Additive haematological adverse reactions may be expected if cladribine is administered prior to or concomitantly with other substances that affect the haematological profile (see section 4.5).
Lymphocyte counts must be determined
• before initiating MAVENCLAD in year 1,
• before initiating MAVENCLAD in year 2,
• 2 and 6 months after start of treatment in each treatment year. If the lymphocyte count is below 500 cells/mm3, it should be actively monitored until values increase again.
For treatment decisions based on the patient's lymphocyte counts, see section 4.2 and subsection 'Infections' below.
Infections
Cladribine can reduce the body's immune defence and may increase the likelihood of infections. HIV infection, active tuberculosis and active hepatitis must be excluded before initiation of cladribine (see section 4.3).

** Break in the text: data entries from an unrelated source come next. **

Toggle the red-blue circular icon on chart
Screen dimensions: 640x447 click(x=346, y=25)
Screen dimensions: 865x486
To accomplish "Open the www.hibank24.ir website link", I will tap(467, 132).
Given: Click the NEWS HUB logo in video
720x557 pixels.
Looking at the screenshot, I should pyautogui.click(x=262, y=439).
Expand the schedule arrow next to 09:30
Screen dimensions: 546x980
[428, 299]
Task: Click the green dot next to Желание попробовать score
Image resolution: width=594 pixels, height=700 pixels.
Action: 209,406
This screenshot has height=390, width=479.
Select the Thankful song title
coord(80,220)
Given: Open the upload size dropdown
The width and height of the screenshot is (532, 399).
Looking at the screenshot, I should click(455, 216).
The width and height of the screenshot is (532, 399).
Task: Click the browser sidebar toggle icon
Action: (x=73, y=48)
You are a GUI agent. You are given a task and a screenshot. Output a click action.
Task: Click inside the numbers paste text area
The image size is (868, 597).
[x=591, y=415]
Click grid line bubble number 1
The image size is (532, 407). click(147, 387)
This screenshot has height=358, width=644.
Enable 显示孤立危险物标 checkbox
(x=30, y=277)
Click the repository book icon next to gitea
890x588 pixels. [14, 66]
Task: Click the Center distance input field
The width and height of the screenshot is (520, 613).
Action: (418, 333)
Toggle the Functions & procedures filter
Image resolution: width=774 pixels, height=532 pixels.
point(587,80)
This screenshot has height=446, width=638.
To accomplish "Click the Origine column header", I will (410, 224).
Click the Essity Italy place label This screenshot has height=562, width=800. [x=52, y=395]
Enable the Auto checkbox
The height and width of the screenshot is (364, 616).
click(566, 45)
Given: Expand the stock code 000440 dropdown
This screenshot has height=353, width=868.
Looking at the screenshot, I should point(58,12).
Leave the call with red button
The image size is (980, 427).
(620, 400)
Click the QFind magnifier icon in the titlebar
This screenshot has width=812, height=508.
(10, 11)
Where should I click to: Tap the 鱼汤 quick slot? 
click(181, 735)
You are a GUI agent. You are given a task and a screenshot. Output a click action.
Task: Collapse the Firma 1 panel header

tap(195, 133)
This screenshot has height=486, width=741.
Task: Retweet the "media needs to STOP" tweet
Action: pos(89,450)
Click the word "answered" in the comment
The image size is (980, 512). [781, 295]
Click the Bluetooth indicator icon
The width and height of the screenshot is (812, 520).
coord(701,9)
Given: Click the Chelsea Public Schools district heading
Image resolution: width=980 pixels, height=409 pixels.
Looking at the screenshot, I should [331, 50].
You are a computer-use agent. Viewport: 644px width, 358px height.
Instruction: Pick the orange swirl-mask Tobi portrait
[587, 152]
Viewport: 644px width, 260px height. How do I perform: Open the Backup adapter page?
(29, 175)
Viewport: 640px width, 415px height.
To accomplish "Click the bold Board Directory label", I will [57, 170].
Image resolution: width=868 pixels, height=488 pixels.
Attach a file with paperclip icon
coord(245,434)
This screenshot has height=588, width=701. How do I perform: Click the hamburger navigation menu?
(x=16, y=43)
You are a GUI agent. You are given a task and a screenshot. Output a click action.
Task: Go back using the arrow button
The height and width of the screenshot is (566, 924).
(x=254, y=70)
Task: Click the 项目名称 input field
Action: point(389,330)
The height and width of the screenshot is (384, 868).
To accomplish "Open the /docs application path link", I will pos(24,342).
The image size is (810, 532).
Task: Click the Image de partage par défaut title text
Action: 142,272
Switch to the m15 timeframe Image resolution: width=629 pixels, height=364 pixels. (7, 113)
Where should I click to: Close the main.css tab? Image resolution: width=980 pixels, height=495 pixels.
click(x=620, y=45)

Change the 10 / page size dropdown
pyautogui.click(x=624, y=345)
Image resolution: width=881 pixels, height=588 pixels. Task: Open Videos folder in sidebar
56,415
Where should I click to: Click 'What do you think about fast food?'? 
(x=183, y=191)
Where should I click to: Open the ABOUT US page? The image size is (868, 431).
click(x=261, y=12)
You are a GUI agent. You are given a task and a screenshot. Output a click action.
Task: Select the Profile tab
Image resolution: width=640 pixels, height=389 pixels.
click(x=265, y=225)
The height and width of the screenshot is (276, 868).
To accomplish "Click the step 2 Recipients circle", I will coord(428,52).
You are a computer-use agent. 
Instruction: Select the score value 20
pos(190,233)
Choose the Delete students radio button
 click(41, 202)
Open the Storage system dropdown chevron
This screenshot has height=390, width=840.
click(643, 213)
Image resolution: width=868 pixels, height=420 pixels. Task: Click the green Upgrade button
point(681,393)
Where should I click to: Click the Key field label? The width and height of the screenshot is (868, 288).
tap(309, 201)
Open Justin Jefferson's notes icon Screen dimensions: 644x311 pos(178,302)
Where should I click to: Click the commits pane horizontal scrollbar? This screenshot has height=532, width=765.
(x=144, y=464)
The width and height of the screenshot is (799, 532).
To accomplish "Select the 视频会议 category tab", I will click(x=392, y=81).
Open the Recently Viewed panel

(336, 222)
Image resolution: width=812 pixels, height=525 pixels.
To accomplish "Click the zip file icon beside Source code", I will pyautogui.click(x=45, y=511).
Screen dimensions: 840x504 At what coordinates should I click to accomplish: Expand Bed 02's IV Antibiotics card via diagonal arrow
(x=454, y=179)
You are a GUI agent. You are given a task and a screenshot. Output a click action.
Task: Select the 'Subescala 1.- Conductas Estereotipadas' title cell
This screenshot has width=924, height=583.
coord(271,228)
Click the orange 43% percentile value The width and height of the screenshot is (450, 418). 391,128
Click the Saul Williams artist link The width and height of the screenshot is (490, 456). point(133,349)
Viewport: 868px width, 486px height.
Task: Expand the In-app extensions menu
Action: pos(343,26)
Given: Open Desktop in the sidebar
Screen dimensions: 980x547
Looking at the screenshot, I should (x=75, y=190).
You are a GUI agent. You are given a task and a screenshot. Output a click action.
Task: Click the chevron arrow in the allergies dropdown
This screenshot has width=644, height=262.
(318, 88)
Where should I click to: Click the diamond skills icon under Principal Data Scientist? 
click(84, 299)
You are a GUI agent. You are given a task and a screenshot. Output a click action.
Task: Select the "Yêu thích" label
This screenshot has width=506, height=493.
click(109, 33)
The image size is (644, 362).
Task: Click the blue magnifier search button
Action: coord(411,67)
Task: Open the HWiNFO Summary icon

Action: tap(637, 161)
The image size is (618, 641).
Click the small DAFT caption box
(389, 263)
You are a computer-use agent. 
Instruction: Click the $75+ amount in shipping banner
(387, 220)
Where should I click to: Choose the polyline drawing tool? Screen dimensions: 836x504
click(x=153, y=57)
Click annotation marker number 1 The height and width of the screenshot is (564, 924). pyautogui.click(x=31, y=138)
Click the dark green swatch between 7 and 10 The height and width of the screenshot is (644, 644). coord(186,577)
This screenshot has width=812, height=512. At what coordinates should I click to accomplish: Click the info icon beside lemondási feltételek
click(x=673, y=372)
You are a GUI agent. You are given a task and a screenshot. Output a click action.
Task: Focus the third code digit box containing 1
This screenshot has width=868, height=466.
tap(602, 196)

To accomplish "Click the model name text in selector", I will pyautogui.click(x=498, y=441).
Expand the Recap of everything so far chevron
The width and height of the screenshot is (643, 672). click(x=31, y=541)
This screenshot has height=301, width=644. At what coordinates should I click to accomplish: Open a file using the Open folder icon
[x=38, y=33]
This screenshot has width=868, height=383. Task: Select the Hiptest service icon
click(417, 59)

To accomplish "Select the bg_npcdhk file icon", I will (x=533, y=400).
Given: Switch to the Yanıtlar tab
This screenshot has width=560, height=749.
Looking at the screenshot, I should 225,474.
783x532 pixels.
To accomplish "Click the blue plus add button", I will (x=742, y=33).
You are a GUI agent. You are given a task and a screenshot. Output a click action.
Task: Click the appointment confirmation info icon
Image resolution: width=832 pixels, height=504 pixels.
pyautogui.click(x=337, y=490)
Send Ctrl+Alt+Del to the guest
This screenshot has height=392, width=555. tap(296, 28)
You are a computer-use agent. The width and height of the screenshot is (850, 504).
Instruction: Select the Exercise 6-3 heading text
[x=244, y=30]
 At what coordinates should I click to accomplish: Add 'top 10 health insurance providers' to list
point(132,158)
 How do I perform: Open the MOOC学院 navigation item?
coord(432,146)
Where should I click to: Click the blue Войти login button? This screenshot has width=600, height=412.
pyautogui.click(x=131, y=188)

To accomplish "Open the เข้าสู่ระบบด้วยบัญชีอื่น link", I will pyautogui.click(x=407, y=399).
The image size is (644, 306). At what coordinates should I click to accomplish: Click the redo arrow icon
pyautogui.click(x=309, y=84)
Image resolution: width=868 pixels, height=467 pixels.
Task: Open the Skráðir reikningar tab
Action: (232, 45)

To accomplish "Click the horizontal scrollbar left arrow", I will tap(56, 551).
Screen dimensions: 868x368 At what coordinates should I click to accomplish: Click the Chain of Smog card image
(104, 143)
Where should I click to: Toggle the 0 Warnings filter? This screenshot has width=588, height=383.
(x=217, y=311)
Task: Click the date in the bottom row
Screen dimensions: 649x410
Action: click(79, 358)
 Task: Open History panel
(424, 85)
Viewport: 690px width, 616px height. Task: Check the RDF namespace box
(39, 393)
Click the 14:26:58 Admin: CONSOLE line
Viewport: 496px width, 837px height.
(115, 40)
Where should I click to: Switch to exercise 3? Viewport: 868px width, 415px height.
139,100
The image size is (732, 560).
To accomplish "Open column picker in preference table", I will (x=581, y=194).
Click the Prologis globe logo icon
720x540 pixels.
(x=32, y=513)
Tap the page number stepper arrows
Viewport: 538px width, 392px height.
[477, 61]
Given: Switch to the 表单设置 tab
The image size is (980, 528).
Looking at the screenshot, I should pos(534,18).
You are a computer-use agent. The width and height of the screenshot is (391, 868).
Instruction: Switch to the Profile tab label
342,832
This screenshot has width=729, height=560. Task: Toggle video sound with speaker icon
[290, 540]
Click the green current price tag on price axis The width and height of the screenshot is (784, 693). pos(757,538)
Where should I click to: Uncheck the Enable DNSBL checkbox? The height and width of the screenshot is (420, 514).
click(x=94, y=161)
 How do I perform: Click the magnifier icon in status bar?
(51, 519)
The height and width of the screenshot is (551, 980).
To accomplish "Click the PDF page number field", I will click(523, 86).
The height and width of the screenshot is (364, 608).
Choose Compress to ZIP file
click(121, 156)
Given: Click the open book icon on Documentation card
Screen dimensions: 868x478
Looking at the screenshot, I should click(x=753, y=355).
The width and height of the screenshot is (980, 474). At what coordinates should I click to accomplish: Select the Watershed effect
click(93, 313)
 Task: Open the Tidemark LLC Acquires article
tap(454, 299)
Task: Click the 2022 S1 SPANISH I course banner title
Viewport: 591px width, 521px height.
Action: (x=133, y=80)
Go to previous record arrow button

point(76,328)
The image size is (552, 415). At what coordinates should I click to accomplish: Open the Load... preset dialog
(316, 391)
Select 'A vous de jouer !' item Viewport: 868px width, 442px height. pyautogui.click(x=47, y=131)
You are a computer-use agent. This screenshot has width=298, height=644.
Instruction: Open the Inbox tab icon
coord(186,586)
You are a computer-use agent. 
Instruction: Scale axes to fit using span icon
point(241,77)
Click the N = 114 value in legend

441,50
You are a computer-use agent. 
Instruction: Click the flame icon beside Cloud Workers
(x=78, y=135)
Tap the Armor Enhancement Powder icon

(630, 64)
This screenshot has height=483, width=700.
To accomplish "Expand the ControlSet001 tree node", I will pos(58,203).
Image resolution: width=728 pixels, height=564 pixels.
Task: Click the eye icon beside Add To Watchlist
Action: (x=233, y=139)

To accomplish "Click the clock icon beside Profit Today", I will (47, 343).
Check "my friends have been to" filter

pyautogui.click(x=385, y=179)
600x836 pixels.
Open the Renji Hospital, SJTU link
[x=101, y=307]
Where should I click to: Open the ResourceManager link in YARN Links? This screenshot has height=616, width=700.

Latent infections may be activated, including tuberculosis or hepatitis. Therefore, screening for latent infections, in particular tuberculosis and hepatitis B and C, must be performed prior to initiation of therapy in year 1 and year 2. Initiation of MAVENCLAD should be delayed until the infection has been adequately treated.
A delay in initiation of cladribine should also be considered in patients with an acute infection until the infection is fully controlled.
Particular attention is recommended for patients who have no history of exposure to varicella zoster virus. Vaccination of antibody-negative patients is recommended prior to initiation of cladribine therapy. Initiation of treatment with MAVENCLAD must be postponed for 4 to 6 weeks to allow for the full effect of vaccination to occur.
The incidence of herpes zoster was increased in patients on cladribine. If lymphocyte counts drop below 200 cells/mm3, anti-herpes prophylaxis according to local standard practice should be considered during the time of grade 4 lymphopenia (see section 4.8).
Patients with lymphocyte counts below 500 cells/mm3 should be actively monitored for signs and symptoms suggestive of infections, in particular herpes zoster. If such signs and symptoms occur, anti- infective treatment should be initiated as clinically indicated. Interruption or delay of MAVENCLAD may be considered until proper resolution of the infection.
Cases of progressive multifocal leukoencephalopathy (PML) have been reported for parenteral cladribine in patients treated for hairy cell leukaemia with a different treatment regimen.
In the clinical study data base of cladribine in MS (1,976 patients, 8,650 patient years) no case of PML has been reported. However, a baseline magnetic resonance imaging (MRI) should be performed before initiating MAVENCLAD (usually within 3 months).
Malignancies
In clinical studies, events of malignancies were observed more frequently in cladribine-treated patients compared to patients who received placebo (see section 4.8).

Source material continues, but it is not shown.